Há uma grande preocupação da legislação em proteger o salário e as verbas a ele equiparadas, já que se trata de uma verba essencial para o sustento do indivíduo e de sua família.
Nesse sentido, o art. 833, IV e § 2º, do Código de Processo Civil de 2015 prevê regra de impenhorabilidade do salário.Vejamos o disposto na lei:
Art. 833. São impenhoráveis:
IV – os vencimentos, os subsídios, os soldos, os salários, as remunerações, os proventos de aposentadoria, as pensões, os pecúlios e os montepios, bem como as quantias recebidas por liberalidade de terceiro e destinadas ao sustento do devedor e de sua família, os ganhos de trabalhador autônomo e os honorários de profissional liberal, ressalvado o § 2º ;
§ 2º O disposto nos incisos IV e X do caput não se aplica à hipótese de penhora para pagamento de prestação alimentícia, independentemente de sua origem, bem como às importâncias excedentes a 50 (cinquenta) salários-mínimos mensais, devendo a constrição observar o disposto no art. 528, § 8º , e no art. 529, § 3º . – grifo nosso
Contudo, essa regra sempre gerou grandes discussões no mundo jurídico acerca do equilíbrio entre dois importantes princípios decorrentes da dignidade da pessoa humana: (i) o direito ao mínimo existencial do devedor e o (ii) direito à satisfação executiva do credor.
Ao passo que alguns juristas defendem a impenhorabilidade como forma de garantia do “mínimo existencial” necessário à dignidade humana do devedor, outros observam que o montante de 50 salários mínimos (que atualmente corresponde a R$ 82.000,00), se mostra muito dissonante da realidade brasileira, cuja média salarial é, atualmente de R$ 3.123,00.[1]

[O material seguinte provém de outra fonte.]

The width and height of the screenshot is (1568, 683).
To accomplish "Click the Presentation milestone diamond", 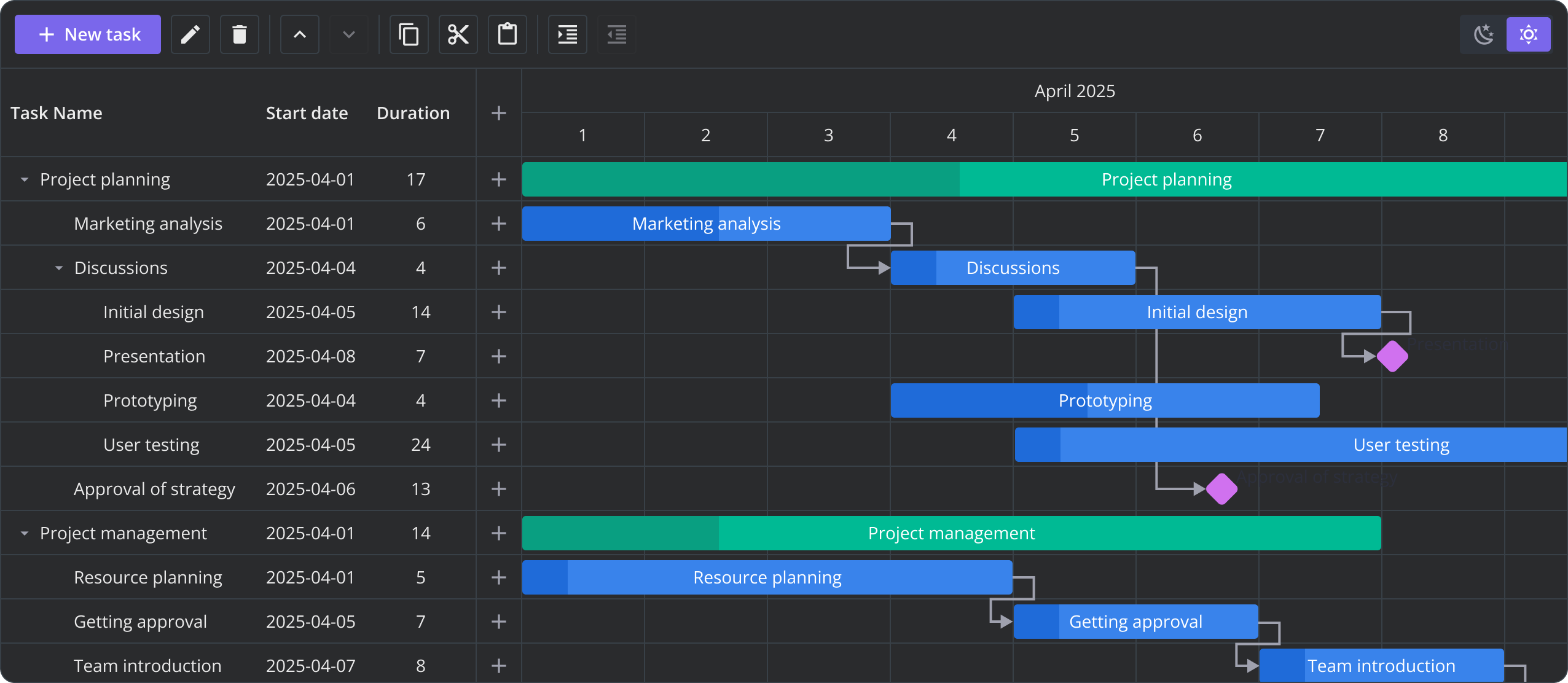I will tap(1392, 356).
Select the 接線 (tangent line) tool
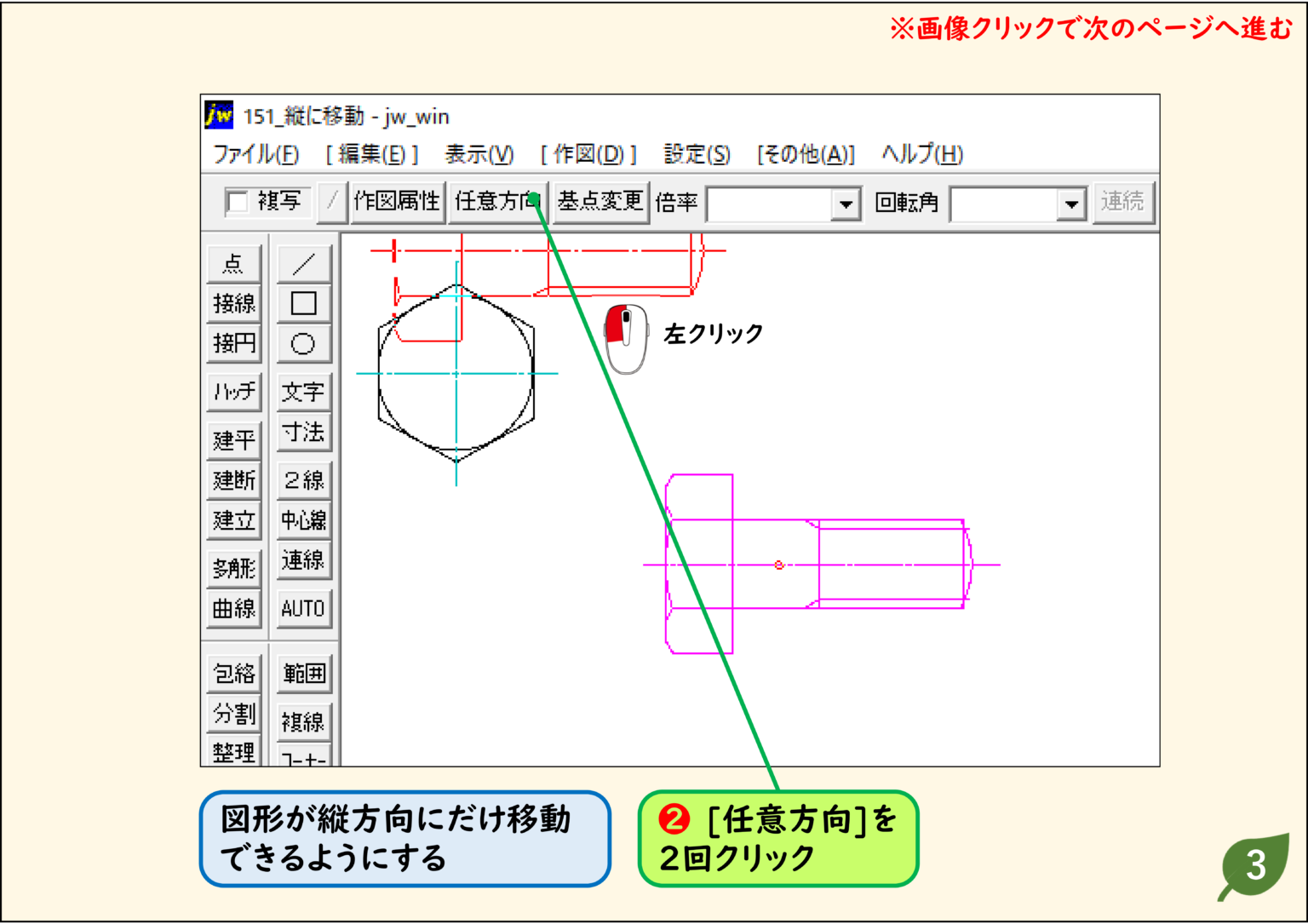 [x=233, y=304]
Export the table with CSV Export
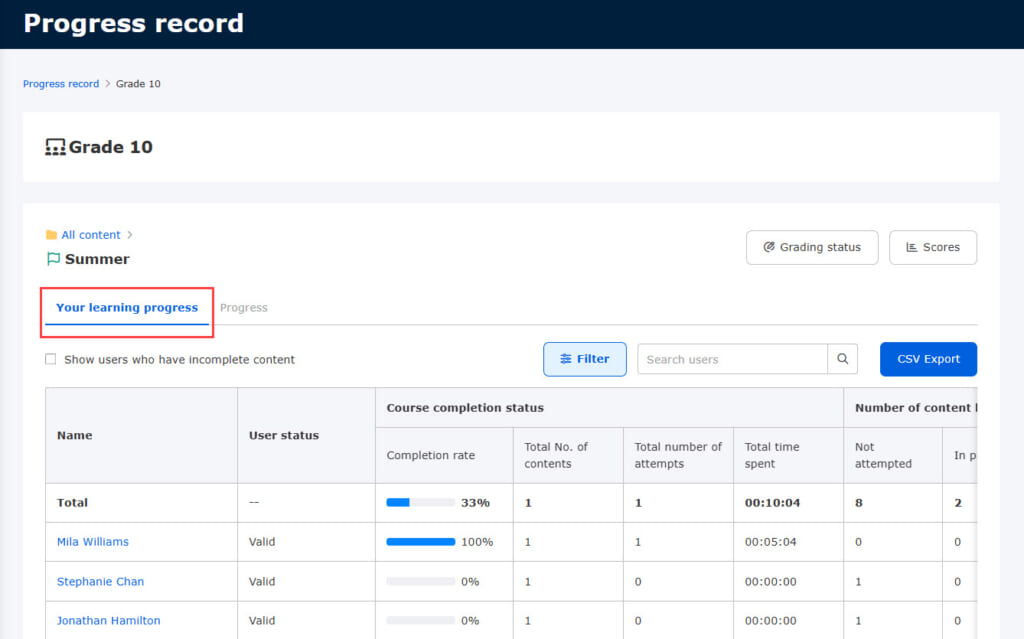1024x639 pixels. coord(927,359)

Diante dessa questão, alguns julgados do Superior Tribunal de Justiça vinham admitindo, excepcionalmente, a penhora salário abaixo do limite de 50 salários mínimos, quando observadas as peculiaridades do caso concreto.
Através de recente decisão da Corte Especial do Superior Tribunal de Justiça, houve o julgamento dos Embargos de Divergência 1.874.222/DF, onde a maioria dos integrantes da Corte votou para autorizar a penhora de salário abaixo dos 50 salários mínimos, desde que inviáveis outros meios executórios e reservado o “mínimo existencial” do devedor.
Nesse sentido foi o voto do Ministro Relator João Otávio de Noronha, que asseverou que “a fixação desse limite de 50 salários mínimos merece críticas, na medida em que se mostra muito destoante da realidade brasileira, tornando o dispositivo praticamente inócuo, além de não traduzir o verdadeiro escopo da impenhorabilidade, que é a manutenção de uma reserva digna para o sustento do devedor e de sua família.”.
Conclui-se, portanto, que houve um importante avanço para a uniformização da matéria, contudo, não será esgotada enquanto não houver uma definição de parâmetros objetivos para a autorização da penhora de salário, que, por ora, segue sendo autorizada de acordo com a análise do caso concreto.